Date: Tue, 9 Jun 2020 08:23:19 -0000 (UTC)
From: mlel...@serpens.de (Michael van Elst)
Message-ID: <rbngtn$48d$1...@serpens.de>
I have spent a little time looking at this now, and I think
it is just all a mess.
| pg_jobc is not a reference counter.
Maybe not technically a "reference" counter, as what it is counting isn't
strictly references, but anything that has x++ and if (--x == 0) do_stuff()
is essentially a reference counter. What it is counting references to
isn't clear (particularly here), but that is what it is doing, or trying
to do (it has all the same issues as things which really are ref counters).
| The assertion probably stopped
| a bug in a different place by coincidence.
I doubt that, this code is not at all good. There is no question but
that the counter does not count properly.
As best I can work out, and someone correct me if I'm wrong,
the whole purpose of pg_jobc is so that orphanpg() can be called
when a process group is orphaned (no longer has a session leader).
If it has any other use, I cannot see it.
What's there now simply doesn't work for this purpose. It was
suggested that the FreeBSD code has been modified from what we
have, and that simply adopting that might work. I went to look
at their code, but before I did that, I saw that a month ago
(that is, just around the time of the original discussion here)
they copied maxv's KASSERTs into their code. A week ago they removed
them again, as they were occasionally firing. That tells me,
even without looking at their code, that they (still) have similar
bugs to what we do, and thus that just importing their code won't
help us.
I see 3 ways forward... simply drop the KASSERT the way that FreeBSD
have done, and let things return to the semi-broken but rarely bothersome
code that was there before. That's not really a good idea, as the
sanitizers apparently find problems with the code the way it was (not
too surprising, deleting the KASSERT won't fix the bugs, it just stops
noticing them explicitly).
Or, we could properly define what pg_jobc is counting, and then make sure
that it counts whatever that is properly - is incremented in all the
appropriate places, and decremented properly as well. Currently
the comment about it in proc.h is:
/*
* Number of processes qualifying
* pgrp for job control
*/
which makes it clear that it is a reference counter (not necessarily
counting the number of something which exists, so that something can be
deleted, but it is counting references to processes). Unfortunately
I have no idea what "qualifying pgrp for job control" is supposed to mean.

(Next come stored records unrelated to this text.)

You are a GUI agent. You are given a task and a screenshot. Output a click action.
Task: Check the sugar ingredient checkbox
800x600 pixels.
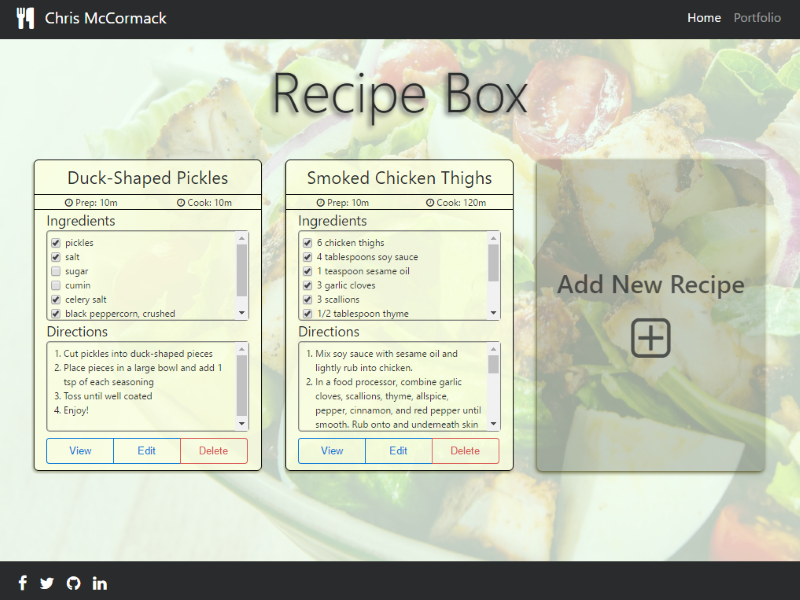point(56,271)
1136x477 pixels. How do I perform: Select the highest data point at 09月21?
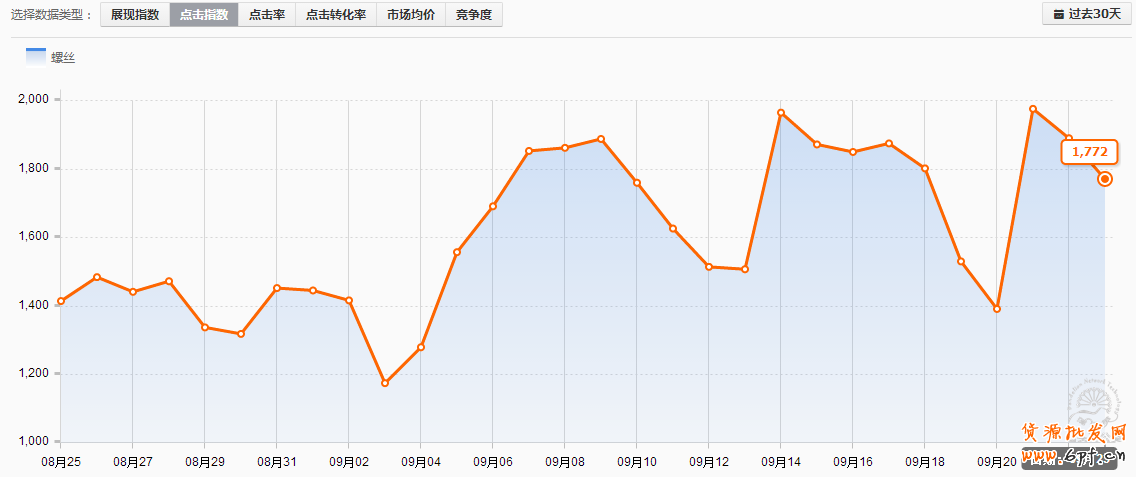(1033, 109)
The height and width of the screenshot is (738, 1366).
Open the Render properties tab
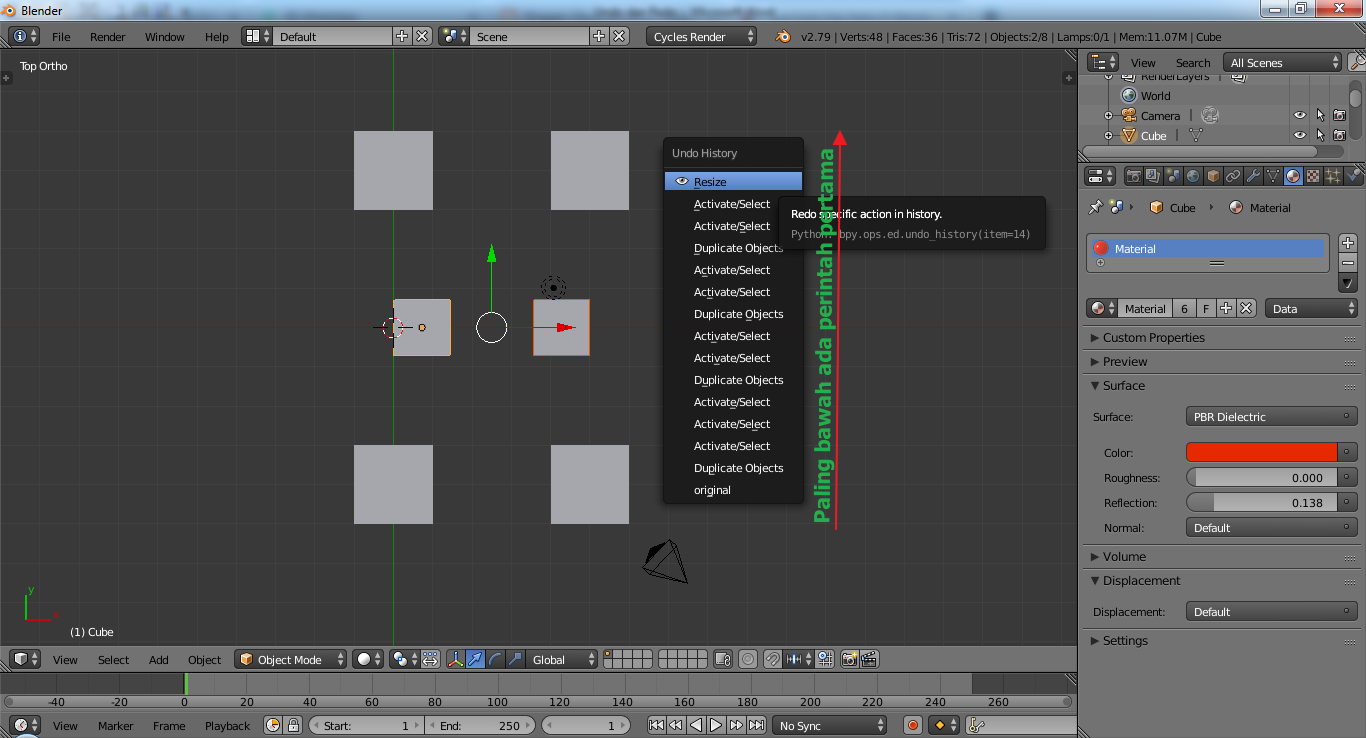pyautogui.click(x=1134, y=175)
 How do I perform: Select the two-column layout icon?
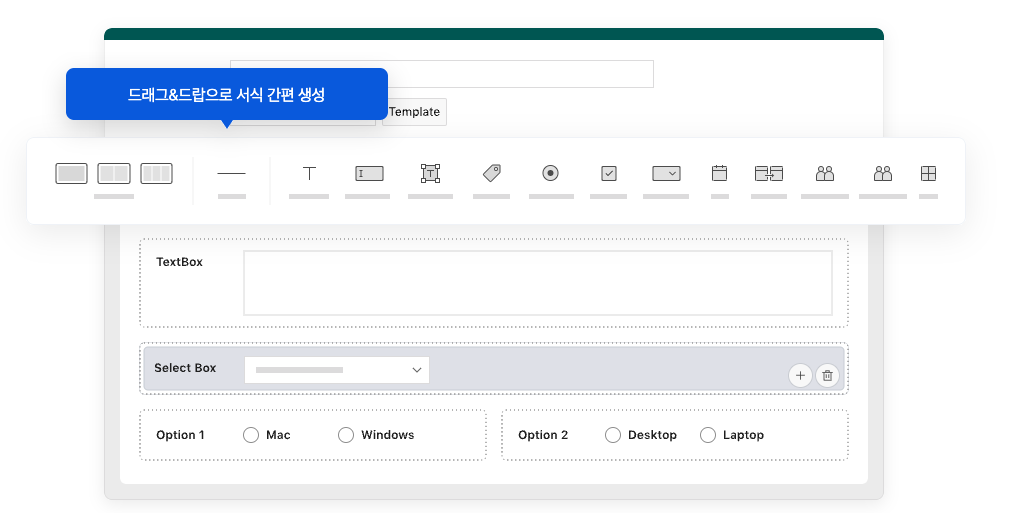[x=114, y=173]
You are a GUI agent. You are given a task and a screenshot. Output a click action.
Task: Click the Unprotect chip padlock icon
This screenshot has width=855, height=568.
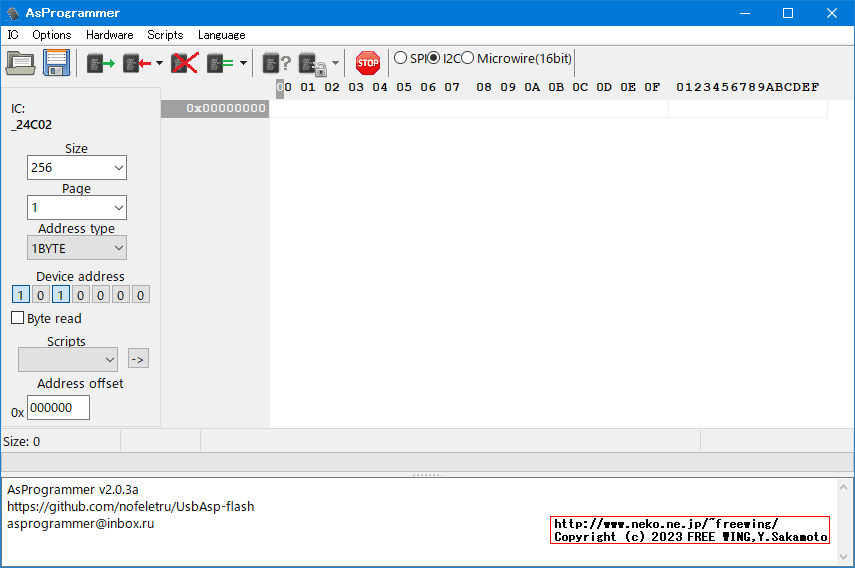coord(311,63)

That could be done, but it seems like a lot of work to me, and not easy.
Another (more radical) approach would be to simply drop orphanpg()
completely, and thus no longer need pg_jobc at all. The system
wouldn't be bothered by this at all - all orphanpg() does is locate
stopped members of the process group, and send then SIGCONT (to restart)
and SIGHUP (to probably kill them - or at least inform them they their
environment has changed). If the system wasn't doing this, users manually
(or a script run from cron or something) could do it instead, If not done
at all, badly behaving session leaders (processes which don't clean up
their stopped jobs before exiting - including ones with bugs that causes
them to abort) would over time cause a growing number of stopped jobs to
simply clutter the system, consuming various resources, but otherwise
harmless (there is nothing special about the processes, they can be killed,
or continued - it is just that the process which would normally do that
is no longer around).
Third, and the option I'd suggest, is to revert to more basic principles,
remove the pg_jobc attempt to detect when a session leader has exited,
or changed to a different process group, and instead at candidate events
(any time a process leaves a process group, for any reason) check if that
process was the session leader, and if it is, clean up any now orphaned
stopped processes. This is likely to be slower than the current attempt,
but is much easier to make correct (and much less likely to cause problems,
other than dangling orphaned stopped processes, if incorrect).
As best I can tell, all the data needed exists already, all that will be
needed is to modify the code. We can even leave pg_jobc in the pgrp
struct, to avoid needing a kernel version bump (and for reasons I cannot
imagine, pg_jobc is copied into kinfo and einfo structs for sysctl and /proc
access to the process data, so leaving it around avoids needing to version
those interfaces as well ... the value would be a meaningless 0, always, but
I really find it hard to believe that anything would ever care, or even
notice).
Opinions on any of this before I start banging on the code?
kre
ps: I don't believe that any of the problems here are race conditions,
the counter is simply not maintained correctly (which isn't to say
there might not also be race conditions which might contribute).